Mauricio had suffered from an infection in his throat for over a year. The infection produced a sore full of hardened white pus, which had lodged itself in his throat. Only surgery could remove it, an ear, nose, and throat specialist had informed him.

“As I invited Jesus into my life all of a sudden all my breath left my body for a few moments and I felt an urge to vomit and when I did I vomited a white ball of hardened pus the size of an egg out of my mouth.”

Startled, Mauricio looked in a mirror and saw an open wound in his throat. Forty minutes later he looked in the mirror again and the wound had disappeared.

“I was completely healed by the resurrected and glorified Christ,” he realized.

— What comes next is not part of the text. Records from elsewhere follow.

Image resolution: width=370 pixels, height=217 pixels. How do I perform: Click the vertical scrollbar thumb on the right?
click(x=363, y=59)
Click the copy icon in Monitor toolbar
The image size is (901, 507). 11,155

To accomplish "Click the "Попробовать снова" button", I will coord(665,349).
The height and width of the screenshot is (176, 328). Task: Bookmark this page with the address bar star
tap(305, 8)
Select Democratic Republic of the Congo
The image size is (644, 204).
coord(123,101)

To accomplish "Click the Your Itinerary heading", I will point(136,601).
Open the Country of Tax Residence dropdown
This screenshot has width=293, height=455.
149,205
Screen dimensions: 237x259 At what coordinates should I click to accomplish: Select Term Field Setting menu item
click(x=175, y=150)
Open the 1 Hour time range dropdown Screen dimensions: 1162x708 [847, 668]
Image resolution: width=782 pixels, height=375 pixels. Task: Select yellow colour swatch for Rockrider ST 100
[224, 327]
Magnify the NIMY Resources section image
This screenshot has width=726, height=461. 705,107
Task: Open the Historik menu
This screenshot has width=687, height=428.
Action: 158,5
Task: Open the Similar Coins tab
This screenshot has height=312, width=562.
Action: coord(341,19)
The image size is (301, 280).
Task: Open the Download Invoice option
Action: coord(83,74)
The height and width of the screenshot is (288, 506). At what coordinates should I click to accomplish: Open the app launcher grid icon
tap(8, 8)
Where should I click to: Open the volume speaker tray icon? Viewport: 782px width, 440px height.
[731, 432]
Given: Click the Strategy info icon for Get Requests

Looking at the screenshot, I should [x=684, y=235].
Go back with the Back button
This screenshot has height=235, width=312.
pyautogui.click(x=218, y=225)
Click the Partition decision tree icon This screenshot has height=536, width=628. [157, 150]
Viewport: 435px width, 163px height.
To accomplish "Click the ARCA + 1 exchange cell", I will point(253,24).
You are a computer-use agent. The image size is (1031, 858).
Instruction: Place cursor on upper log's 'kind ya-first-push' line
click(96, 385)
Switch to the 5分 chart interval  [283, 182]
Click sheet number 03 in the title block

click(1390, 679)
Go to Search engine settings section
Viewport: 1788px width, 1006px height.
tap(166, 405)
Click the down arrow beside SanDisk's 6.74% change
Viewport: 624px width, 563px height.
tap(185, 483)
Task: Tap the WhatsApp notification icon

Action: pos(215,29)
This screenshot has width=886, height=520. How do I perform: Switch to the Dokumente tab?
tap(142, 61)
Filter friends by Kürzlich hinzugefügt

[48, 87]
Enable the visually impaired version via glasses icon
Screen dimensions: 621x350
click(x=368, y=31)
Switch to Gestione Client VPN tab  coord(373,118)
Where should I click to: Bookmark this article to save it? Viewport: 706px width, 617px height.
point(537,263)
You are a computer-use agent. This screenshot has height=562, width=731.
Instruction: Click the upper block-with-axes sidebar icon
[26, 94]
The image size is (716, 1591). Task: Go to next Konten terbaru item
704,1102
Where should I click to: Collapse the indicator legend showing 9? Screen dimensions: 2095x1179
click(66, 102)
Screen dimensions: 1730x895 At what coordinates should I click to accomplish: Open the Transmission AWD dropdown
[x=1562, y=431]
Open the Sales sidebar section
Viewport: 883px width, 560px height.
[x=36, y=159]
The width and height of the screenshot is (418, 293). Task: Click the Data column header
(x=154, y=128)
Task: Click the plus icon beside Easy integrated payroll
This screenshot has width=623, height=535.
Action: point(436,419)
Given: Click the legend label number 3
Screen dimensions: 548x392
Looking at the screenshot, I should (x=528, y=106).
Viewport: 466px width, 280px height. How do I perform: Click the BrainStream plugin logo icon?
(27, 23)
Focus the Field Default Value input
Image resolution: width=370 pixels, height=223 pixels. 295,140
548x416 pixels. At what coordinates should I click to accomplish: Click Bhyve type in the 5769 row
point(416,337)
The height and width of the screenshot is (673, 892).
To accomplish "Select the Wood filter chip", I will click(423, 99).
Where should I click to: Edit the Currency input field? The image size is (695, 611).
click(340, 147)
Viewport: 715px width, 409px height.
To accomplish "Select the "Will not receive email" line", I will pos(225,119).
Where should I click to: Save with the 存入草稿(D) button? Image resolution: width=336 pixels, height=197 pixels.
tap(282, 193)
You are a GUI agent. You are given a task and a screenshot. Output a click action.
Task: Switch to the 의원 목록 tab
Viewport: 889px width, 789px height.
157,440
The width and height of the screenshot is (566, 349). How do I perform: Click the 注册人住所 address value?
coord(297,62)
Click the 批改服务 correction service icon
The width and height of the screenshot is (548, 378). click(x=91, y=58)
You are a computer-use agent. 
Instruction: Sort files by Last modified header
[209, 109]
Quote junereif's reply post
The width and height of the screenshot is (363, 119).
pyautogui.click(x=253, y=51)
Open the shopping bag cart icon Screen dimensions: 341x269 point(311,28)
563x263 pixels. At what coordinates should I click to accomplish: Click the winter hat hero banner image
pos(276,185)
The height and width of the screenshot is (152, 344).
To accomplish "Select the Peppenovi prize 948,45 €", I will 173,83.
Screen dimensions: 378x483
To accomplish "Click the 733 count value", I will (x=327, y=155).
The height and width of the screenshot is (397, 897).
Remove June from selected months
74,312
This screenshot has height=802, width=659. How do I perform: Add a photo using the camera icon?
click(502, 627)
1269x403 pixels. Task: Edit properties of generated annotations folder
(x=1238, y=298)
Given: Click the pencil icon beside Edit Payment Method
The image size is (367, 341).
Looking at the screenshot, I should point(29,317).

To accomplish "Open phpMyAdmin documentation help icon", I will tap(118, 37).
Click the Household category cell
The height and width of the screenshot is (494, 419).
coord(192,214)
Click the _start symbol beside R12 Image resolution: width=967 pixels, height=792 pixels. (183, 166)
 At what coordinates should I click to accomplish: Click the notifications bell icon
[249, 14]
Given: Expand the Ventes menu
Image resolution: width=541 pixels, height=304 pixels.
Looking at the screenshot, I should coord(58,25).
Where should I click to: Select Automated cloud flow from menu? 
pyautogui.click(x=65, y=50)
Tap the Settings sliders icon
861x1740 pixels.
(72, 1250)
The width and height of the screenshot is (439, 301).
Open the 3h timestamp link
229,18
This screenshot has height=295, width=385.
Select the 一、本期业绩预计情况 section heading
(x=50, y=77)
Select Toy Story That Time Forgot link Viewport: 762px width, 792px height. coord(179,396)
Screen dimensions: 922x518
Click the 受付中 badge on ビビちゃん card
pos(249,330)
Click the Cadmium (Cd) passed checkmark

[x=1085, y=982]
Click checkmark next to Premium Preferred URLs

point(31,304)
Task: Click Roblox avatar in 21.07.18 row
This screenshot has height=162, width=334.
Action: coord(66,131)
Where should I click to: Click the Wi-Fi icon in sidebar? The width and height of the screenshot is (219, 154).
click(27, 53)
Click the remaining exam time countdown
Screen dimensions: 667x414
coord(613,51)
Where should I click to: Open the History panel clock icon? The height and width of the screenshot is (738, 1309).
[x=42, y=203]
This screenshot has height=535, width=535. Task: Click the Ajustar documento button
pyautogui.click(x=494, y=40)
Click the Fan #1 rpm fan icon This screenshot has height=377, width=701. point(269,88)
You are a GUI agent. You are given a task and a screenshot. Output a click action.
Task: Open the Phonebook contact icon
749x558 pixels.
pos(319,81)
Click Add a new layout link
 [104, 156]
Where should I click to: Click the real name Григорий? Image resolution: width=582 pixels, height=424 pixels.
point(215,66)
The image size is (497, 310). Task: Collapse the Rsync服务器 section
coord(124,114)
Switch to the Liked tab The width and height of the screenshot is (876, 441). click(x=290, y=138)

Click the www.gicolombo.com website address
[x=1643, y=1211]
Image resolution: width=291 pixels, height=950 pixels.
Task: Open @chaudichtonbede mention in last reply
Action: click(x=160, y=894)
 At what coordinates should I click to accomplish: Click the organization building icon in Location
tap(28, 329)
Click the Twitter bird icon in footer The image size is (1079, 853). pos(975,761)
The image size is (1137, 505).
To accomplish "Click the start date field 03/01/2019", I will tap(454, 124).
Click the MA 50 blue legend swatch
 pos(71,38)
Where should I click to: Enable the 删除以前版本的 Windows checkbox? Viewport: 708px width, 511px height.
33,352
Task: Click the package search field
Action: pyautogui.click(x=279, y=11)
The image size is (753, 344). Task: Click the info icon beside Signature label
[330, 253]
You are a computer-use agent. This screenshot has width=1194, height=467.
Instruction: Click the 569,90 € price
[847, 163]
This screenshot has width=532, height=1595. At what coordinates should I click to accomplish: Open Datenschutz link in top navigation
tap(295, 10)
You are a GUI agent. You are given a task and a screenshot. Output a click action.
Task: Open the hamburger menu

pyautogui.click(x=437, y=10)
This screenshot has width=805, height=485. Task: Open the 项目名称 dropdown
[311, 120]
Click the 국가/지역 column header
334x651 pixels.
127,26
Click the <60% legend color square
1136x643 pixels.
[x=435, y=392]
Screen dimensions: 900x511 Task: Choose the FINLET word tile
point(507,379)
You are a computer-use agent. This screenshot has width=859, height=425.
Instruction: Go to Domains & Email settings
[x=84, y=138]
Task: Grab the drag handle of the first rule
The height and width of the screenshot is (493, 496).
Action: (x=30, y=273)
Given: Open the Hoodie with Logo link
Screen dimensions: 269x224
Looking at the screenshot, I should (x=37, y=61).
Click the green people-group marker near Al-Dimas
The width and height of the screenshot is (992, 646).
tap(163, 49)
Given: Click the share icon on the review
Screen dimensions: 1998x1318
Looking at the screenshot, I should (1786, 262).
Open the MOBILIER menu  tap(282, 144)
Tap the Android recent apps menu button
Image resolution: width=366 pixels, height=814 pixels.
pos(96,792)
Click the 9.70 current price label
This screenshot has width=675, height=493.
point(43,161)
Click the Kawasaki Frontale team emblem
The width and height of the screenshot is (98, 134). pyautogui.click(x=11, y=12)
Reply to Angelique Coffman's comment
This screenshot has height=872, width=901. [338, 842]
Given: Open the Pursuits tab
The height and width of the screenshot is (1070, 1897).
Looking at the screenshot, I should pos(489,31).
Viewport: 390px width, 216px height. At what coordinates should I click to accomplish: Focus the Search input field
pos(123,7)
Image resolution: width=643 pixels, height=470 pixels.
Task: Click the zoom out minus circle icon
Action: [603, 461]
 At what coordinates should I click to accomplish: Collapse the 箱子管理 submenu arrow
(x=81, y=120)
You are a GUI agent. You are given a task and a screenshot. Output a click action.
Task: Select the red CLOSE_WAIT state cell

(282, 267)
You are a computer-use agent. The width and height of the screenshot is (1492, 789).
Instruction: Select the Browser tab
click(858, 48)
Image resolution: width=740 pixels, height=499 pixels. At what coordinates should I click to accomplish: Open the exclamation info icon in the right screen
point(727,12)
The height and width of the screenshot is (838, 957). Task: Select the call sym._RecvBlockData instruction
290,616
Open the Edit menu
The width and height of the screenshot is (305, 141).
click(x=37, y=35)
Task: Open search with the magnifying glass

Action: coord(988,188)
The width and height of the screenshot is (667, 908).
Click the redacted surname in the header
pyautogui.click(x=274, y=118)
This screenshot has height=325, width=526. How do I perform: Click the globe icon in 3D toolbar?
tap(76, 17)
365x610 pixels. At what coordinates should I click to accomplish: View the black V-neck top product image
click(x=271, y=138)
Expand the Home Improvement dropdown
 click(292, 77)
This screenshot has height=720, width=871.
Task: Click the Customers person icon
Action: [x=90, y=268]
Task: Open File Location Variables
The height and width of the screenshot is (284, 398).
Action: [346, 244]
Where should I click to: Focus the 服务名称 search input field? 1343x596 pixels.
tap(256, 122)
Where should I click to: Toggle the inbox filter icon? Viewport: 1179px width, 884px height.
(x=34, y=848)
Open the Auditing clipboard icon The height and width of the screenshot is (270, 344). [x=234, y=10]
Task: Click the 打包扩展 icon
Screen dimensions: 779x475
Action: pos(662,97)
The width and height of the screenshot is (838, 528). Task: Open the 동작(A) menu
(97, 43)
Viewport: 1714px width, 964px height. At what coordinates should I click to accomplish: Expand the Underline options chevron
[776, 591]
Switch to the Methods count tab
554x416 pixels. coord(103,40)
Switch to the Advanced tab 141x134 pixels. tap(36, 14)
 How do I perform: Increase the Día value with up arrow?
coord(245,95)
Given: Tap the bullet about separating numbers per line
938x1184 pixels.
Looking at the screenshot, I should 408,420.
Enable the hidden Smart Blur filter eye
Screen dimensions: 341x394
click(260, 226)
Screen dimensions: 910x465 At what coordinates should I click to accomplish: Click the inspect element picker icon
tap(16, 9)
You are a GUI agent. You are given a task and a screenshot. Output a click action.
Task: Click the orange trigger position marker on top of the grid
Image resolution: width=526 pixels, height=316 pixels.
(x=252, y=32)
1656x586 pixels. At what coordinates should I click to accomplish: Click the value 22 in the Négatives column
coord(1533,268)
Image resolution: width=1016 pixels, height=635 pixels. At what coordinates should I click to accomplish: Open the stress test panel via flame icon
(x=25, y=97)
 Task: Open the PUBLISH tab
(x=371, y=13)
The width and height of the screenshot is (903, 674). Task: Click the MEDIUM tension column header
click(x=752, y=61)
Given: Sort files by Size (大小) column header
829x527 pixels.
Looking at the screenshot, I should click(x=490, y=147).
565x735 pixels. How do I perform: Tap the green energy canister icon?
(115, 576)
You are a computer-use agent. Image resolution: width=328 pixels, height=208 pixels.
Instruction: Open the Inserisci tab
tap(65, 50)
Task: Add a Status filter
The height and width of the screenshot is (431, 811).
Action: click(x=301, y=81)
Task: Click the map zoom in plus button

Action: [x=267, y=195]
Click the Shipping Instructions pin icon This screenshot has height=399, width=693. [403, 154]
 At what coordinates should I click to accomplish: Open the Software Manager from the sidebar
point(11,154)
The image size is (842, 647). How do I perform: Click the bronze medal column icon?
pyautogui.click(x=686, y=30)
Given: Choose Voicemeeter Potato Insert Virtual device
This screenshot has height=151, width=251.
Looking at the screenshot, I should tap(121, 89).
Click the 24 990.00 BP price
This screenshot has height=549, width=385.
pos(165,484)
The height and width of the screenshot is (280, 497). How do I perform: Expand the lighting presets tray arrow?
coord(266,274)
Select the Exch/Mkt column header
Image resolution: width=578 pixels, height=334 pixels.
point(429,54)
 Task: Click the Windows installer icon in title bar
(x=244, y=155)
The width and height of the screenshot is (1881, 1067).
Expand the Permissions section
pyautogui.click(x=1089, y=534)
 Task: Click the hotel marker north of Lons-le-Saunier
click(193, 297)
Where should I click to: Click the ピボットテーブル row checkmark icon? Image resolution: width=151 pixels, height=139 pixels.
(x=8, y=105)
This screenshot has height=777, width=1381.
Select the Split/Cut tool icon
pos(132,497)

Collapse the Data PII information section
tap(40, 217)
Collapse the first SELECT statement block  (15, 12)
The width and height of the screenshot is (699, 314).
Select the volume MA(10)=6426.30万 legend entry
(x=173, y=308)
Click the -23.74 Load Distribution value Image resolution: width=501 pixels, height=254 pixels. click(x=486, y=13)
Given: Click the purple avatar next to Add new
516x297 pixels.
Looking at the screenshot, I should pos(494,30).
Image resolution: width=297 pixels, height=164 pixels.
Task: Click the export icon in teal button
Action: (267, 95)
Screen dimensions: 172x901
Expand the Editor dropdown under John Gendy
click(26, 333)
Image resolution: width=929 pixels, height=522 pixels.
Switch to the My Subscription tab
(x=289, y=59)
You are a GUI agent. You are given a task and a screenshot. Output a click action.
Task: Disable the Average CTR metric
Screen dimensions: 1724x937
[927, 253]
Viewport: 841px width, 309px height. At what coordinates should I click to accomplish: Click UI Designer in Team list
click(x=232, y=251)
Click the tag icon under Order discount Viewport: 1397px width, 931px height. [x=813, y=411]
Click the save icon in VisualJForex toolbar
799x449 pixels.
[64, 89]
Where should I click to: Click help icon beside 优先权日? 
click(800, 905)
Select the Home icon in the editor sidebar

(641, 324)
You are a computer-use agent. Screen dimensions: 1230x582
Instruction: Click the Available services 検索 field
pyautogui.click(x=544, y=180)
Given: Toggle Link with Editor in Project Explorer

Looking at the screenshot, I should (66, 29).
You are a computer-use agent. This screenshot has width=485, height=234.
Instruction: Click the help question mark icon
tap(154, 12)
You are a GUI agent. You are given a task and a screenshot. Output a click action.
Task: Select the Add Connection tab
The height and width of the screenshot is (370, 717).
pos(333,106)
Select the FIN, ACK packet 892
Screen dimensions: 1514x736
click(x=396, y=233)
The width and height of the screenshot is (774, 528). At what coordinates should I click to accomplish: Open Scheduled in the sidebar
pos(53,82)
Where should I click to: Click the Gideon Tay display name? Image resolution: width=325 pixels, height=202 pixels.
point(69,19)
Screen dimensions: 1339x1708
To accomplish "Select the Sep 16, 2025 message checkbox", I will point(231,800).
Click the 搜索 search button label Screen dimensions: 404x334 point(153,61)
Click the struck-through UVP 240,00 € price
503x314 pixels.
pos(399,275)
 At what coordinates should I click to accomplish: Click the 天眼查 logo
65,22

Mauricio was baptized in the prison, filled with the Spirit, and began to serve the Lord among the inmates.

Four years later, by God’s grace, he received a reprieve. “I was paroled to Joe Fauss, Director and Founder of Calvary Commission. I was permitted to return to Leavenworth Federal Prison and the Texas Prison System as a minister of the Gospel of Jesus Christ. In 1983 I was sent by my Calvary Commission leaders to the Texas-Mexico border to pastor the Calvary Commission church there.”

A few years later, the Lord led Mauricio to launch a church in Mexico City. As a result of his contact with several tribal groups under his pastoral care, he began to travel with Joe Fauss to Belize and Guatemala, Central America, to Romania, and to tribal groups in the country of India.

“I know from personal experience that God can take a murderer and turn him into a missionary. My question to you would be, ‘What does God want to turn you into?’”

“If God can change me He can change anyone.”